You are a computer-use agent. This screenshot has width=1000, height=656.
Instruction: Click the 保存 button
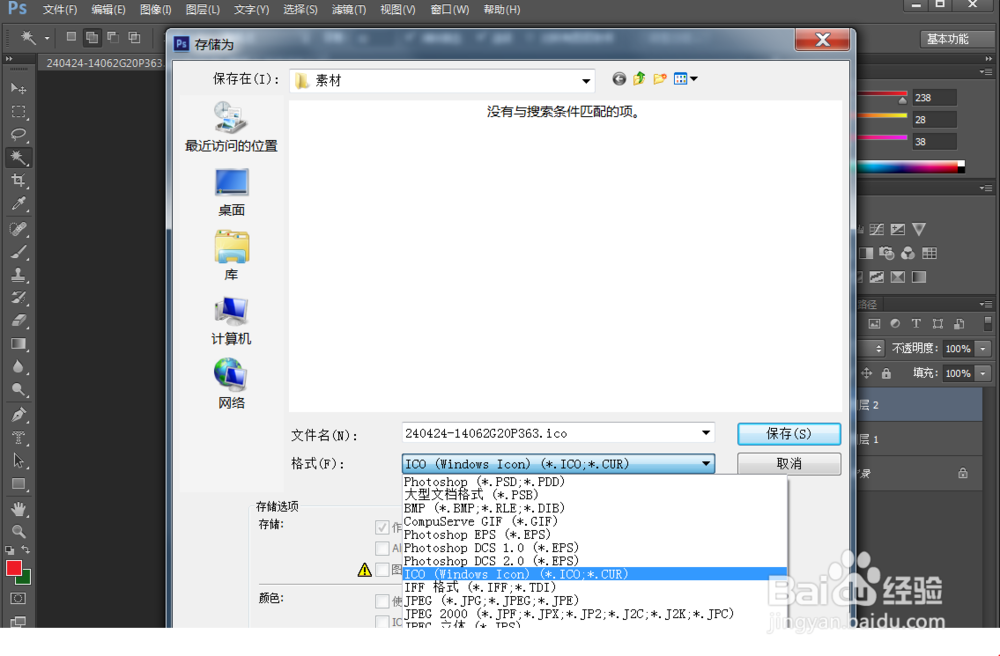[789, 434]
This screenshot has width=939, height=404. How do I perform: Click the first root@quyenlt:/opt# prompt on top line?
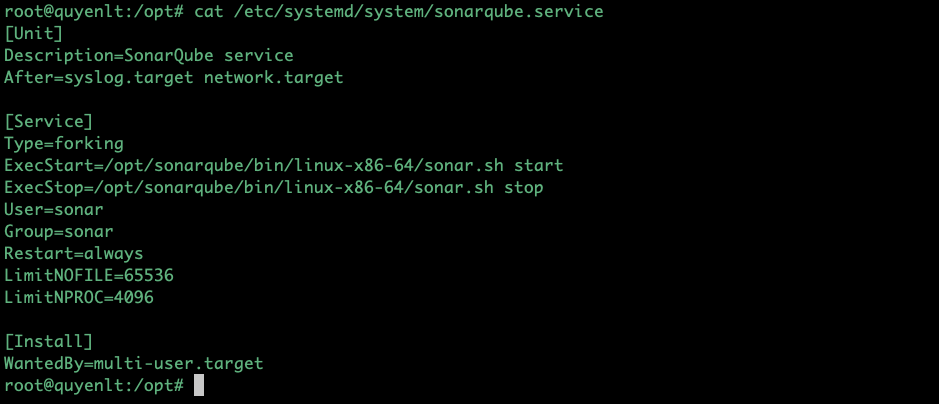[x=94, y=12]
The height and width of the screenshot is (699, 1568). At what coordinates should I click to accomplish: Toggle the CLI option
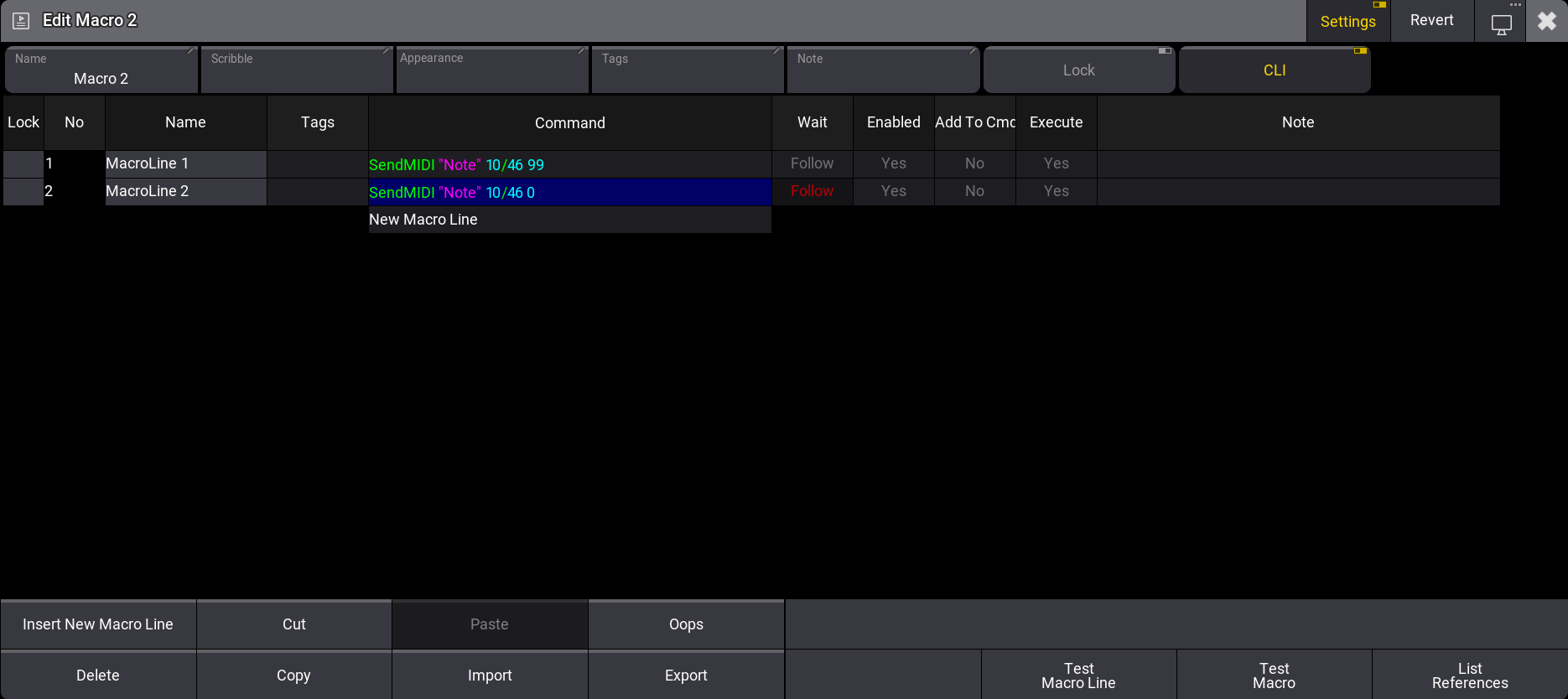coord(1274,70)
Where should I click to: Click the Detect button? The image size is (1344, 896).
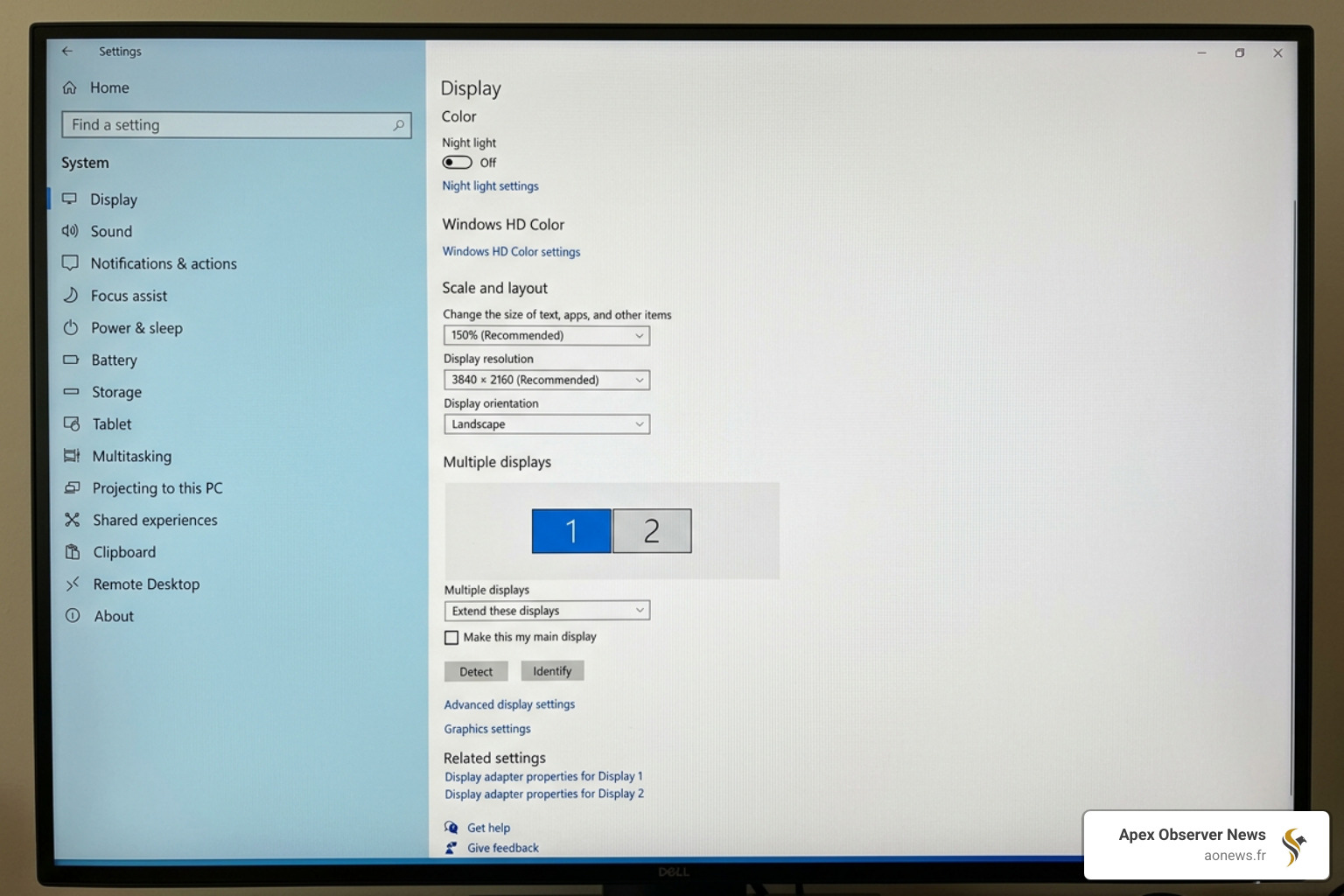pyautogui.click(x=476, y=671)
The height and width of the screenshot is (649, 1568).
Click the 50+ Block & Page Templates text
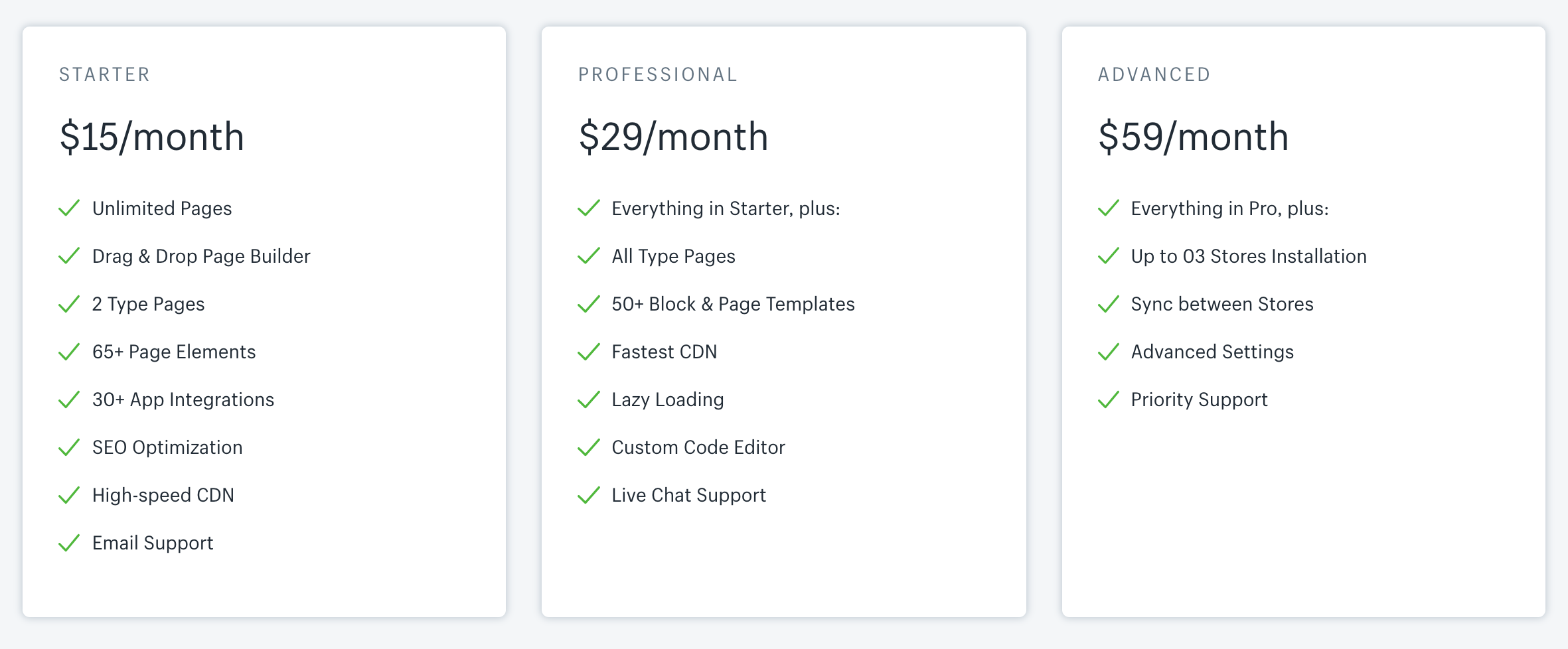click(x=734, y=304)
* * *
= Task description =
Could you output all of the entries above exactly? Leave the pictures out.

= Written answer =
You are a computer-use agent. This screenshot has width=1000, height=656.
Instruction: Click the 保存 button
[789, 434]
This screenshot has width=939, height=404. How do I perform: Click the first root@quyenlt:/opt# prompt on top line?
[x=94, y=12]
The height and width of the screenshot is (699, 1568). At what coordinates should I click to accomplish: Toggle the CLI option
coord(1274,70)
Where should I click to: Click the Detect button? The image size is (1344, 896).
pyautogui.click(x=476, y=671)
The height and width of the screenshot is (649, 1568).
Click the 50+ Block & Page Templates text
click(x=734, y=304)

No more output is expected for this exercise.